右手を湯を掻くように動かしても、その手は虚しく空を切っていく。

温泉じゃ、ない?

オレは目を閉じていたのか?
目の前には、見慣れない天井。

え?
夢オチ……じゃないっスよね?




「やっと気が付いたか。全く、手間ばかりかける奴なのだよ」

視界の右隅に、緑色の髪。
……緑間っ、ち?



……あれ、オレ……
温泉で、みわと抱き合って、キスして……


これからいよいよってとこで……




それで?



「お前が逆上せて倒れたと、神崎さんが部屋に駆け込んできたのだよ」


……は?



「オレ……のぼせた?」


……確かに、身体がアツくて……
目の前がぼんやりしてきて……
それで……


「……マジ、っスか」




「あっ、涼太! 目、覚めた?」

声のする方に目をやると、小さな洗面器を持ったみわの姿。

旅館の浴衣姿に、髪の毛はアップにしている。

どう見ても、風呂上がりだ。



「大丈夫? 気分は?」

言われてみれば、纏わりつくような吐き気を感じる。

「んー……ちょっと、気持ち悪いっスかね」

「ごめんね。まさか逆上せちゃうなんて」

先ほどまで絡め合っていた細い腕は水色がかったタオルを絞り、オレの額に置いた。

サイアクだ。

「オレ、舞い上がりすぎたんスね」

「全くだ。

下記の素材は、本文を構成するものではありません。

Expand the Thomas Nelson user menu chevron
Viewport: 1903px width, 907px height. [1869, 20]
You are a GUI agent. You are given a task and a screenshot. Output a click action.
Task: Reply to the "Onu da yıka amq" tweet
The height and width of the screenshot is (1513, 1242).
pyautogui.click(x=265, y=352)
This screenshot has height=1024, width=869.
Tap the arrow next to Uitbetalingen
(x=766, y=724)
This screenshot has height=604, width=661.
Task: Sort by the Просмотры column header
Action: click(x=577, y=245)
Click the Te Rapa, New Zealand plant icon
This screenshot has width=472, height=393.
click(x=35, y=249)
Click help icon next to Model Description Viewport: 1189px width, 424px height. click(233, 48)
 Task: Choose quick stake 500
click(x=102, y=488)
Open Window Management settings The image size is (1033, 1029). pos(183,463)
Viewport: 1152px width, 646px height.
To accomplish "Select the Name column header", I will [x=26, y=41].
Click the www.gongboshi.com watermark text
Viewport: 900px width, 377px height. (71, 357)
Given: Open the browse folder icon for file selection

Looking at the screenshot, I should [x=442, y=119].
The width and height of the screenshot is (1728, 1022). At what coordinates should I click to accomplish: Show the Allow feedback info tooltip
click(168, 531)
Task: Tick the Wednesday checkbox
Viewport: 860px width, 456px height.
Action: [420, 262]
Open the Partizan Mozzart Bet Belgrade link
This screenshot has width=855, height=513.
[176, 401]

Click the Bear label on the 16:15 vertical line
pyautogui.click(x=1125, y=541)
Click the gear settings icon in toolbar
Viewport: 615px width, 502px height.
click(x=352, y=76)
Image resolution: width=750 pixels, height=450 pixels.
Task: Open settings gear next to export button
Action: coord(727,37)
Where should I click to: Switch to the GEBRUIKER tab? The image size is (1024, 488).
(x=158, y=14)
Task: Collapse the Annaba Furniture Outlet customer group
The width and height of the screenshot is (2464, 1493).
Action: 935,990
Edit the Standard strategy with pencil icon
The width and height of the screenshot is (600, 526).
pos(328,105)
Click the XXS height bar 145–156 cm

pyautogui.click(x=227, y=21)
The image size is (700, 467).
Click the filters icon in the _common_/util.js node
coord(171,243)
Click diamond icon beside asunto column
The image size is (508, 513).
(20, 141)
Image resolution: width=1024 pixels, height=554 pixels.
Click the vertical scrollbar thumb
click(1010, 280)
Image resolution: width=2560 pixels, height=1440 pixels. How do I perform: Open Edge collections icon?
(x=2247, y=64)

とことん迷惑な奴なのだよ」

……どうやって救助されたかは聞かないでおこう、恥の上塗りだ。


心なしか、カーテンから僅かに覗く窓の外が明るい気がする。

「……え、今……何時なんスか?」

「今? 8時だよ。涼太の朝食は待って貰ってるから安心して」


8時。
2人で温泉に入ってたのも、それほど早い時間じゃなかったけど……

「赤司さん、チェックアウトは午後でもいいって言ってくれてるから、ゆっくり帰ろう?」


なんかもう、オレ色々台無しにしたのか。

そう気付き、吐きそうになりながらガックリと肩を落とした。